■ **About this exercise**: Give the number of lines in the records below that include "share". Reply with that number alone.

**** Source data

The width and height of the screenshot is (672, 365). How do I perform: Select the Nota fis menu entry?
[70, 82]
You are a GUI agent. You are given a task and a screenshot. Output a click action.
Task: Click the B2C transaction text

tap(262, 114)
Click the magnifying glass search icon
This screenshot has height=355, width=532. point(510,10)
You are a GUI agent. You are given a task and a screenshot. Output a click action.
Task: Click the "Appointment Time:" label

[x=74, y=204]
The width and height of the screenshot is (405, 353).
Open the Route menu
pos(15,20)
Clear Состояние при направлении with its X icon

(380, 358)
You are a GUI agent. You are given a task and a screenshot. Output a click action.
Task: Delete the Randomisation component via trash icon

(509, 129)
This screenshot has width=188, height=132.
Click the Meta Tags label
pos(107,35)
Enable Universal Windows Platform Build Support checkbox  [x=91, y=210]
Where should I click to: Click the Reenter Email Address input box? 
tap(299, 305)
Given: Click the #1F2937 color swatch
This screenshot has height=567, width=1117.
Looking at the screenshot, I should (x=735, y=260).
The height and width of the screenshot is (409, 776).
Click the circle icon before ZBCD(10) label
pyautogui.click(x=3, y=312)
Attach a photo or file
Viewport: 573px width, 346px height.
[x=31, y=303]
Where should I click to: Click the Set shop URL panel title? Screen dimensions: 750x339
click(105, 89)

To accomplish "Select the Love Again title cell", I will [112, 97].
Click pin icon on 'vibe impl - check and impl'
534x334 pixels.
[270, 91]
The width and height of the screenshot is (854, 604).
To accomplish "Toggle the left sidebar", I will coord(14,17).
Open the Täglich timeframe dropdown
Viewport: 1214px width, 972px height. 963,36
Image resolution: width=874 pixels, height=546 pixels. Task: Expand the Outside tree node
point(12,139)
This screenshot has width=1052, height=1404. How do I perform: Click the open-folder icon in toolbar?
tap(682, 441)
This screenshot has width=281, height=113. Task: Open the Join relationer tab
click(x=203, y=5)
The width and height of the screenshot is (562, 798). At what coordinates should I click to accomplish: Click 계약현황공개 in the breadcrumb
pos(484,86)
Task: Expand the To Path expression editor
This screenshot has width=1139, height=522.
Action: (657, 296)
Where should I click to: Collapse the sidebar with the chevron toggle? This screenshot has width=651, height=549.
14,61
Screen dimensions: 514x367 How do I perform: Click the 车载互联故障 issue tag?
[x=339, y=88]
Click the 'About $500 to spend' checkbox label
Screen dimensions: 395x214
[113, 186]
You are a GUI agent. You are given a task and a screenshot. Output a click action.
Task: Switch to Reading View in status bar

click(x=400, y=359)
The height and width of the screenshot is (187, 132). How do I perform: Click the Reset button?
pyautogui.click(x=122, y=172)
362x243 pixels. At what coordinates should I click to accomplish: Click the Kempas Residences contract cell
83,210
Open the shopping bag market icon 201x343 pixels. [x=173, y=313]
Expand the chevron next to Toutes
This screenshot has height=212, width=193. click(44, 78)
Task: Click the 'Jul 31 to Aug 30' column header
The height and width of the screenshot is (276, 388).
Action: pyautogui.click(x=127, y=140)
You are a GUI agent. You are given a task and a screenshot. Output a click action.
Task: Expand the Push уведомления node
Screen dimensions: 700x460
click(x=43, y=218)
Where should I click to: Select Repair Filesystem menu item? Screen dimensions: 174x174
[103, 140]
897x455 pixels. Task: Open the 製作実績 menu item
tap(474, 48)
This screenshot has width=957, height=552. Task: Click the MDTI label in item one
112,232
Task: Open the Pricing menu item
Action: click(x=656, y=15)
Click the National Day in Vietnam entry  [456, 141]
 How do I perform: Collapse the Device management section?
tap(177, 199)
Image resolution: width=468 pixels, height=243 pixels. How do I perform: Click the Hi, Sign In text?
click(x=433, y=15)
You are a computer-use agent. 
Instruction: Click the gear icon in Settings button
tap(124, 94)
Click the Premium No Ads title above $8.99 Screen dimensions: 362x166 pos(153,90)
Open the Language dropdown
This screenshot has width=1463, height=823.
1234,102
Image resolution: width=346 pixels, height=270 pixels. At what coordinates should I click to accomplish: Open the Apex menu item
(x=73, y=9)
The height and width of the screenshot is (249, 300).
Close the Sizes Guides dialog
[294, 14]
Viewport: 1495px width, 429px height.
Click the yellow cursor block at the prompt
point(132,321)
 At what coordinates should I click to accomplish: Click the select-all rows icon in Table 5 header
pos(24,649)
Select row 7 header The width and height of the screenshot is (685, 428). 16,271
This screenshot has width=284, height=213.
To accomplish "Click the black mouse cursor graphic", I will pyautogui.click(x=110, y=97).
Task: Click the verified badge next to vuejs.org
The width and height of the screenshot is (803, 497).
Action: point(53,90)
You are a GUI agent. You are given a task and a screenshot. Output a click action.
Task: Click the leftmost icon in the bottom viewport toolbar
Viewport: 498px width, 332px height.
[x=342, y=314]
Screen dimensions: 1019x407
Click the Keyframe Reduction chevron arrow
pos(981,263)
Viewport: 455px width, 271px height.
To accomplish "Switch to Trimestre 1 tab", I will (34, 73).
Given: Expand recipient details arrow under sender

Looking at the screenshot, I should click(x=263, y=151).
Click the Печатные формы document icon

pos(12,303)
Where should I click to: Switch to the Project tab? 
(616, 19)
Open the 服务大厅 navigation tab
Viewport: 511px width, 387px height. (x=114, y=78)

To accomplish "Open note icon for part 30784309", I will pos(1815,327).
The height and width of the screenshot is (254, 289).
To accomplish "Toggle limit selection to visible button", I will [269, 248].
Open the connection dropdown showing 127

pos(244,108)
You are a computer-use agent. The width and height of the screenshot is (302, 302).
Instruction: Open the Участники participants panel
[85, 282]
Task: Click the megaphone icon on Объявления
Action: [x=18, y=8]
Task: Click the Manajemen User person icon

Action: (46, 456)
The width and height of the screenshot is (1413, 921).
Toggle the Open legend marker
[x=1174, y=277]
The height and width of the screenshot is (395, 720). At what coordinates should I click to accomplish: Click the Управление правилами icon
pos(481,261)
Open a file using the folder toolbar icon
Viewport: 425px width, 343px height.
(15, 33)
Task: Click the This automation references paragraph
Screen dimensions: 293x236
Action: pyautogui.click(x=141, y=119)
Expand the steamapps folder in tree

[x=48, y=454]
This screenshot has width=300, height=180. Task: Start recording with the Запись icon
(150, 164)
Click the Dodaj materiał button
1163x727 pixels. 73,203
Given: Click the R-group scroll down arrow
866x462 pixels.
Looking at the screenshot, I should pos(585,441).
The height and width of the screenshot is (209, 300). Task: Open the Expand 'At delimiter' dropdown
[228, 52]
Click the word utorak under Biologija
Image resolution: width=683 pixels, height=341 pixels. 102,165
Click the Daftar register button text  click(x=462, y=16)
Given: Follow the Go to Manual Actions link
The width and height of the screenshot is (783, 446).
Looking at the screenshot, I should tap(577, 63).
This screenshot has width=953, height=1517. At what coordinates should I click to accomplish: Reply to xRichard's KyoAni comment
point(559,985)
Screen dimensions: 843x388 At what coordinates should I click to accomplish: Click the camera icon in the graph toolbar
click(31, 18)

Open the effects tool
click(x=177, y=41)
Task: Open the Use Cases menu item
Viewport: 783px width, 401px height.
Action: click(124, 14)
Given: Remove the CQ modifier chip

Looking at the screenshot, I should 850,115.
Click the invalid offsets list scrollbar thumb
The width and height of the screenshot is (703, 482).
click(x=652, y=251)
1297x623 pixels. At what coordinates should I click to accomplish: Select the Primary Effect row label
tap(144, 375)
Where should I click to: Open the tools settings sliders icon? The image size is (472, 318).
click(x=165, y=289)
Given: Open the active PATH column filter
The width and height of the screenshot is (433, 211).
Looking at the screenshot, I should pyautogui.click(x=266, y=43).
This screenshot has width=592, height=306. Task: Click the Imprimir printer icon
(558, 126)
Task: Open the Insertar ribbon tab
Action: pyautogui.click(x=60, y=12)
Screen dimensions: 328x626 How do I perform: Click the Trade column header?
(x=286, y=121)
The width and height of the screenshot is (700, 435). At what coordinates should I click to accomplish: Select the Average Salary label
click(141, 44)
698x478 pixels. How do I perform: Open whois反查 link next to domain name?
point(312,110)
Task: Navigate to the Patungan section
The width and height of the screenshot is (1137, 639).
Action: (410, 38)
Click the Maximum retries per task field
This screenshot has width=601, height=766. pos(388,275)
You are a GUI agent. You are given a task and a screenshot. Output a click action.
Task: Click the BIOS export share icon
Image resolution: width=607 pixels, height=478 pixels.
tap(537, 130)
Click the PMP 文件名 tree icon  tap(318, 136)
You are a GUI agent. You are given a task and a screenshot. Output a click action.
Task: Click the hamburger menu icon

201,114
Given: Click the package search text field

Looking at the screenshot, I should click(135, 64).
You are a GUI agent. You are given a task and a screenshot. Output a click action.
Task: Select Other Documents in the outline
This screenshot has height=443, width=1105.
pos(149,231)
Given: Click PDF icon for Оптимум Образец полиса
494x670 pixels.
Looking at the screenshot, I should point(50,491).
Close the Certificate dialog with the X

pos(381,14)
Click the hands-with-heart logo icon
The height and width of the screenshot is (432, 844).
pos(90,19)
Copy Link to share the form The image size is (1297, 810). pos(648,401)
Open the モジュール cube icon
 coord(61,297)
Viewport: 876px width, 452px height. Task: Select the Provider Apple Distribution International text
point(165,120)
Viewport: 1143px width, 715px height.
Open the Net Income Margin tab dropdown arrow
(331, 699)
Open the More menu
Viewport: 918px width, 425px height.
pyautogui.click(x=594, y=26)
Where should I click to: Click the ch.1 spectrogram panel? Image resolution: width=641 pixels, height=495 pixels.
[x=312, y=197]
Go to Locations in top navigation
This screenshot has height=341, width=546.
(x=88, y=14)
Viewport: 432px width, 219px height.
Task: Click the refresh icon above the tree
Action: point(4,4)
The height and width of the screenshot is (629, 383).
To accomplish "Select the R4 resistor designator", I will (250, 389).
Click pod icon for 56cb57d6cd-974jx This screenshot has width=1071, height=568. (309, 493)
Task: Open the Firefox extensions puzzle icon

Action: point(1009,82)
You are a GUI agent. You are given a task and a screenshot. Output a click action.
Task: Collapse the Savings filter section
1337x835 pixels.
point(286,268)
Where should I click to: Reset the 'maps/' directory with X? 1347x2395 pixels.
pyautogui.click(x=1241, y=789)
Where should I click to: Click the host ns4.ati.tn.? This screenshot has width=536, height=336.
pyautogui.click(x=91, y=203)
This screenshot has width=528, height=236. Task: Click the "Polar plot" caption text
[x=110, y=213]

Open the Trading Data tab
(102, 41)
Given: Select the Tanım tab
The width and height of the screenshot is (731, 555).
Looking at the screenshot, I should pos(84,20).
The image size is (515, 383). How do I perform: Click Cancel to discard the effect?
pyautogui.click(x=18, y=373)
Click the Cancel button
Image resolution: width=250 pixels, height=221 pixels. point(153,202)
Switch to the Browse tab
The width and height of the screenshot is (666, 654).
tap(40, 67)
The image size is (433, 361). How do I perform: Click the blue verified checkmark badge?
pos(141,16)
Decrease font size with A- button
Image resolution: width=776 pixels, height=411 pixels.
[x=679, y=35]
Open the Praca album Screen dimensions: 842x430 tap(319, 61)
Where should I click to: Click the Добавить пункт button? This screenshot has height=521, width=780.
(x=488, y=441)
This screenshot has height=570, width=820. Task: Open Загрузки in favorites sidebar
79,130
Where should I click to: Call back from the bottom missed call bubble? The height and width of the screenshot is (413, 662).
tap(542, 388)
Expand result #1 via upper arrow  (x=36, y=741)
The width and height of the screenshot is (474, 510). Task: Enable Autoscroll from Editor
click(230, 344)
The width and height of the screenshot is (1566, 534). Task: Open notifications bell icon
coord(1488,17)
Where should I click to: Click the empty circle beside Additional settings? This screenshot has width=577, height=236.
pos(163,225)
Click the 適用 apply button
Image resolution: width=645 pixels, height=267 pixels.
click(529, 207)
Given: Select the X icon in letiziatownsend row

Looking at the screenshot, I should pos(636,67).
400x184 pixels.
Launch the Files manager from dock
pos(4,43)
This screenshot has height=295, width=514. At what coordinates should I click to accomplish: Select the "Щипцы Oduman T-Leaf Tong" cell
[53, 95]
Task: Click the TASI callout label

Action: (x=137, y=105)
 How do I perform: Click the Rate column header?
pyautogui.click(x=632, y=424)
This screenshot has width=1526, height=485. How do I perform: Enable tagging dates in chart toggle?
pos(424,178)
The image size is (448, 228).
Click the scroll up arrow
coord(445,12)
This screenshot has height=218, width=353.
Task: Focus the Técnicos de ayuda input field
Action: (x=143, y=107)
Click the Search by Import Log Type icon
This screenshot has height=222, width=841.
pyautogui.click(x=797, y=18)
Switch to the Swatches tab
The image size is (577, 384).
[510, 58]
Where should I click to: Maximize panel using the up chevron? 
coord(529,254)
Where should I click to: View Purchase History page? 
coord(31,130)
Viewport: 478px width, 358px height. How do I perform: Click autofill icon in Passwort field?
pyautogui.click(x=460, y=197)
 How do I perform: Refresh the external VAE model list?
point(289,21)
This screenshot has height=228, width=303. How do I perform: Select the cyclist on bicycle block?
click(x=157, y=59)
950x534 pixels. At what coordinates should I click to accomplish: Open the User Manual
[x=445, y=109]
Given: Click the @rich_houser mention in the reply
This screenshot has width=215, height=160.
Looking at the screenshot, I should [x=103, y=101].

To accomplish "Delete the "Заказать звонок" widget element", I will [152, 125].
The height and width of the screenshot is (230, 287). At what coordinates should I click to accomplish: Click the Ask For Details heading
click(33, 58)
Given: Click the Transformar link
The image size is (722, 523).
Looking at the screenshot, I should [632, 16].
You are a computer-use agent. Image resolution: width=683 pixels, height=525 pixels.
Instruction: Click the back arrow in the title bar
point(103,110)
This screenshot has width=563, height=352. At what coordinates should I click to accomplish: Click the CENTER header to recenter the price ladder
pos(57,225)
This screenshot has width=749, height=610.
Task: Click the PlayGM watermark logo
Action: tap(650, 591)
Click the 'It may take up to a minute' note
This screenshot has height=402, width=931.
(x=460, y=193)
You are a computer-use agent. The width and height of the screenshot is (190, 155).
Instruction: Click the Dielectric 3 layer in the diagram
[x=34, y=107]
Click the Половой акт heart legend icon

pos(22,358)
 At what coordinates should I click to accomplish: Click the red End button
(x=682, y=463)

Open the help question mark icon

********

■ **Reply to the exercise**: 2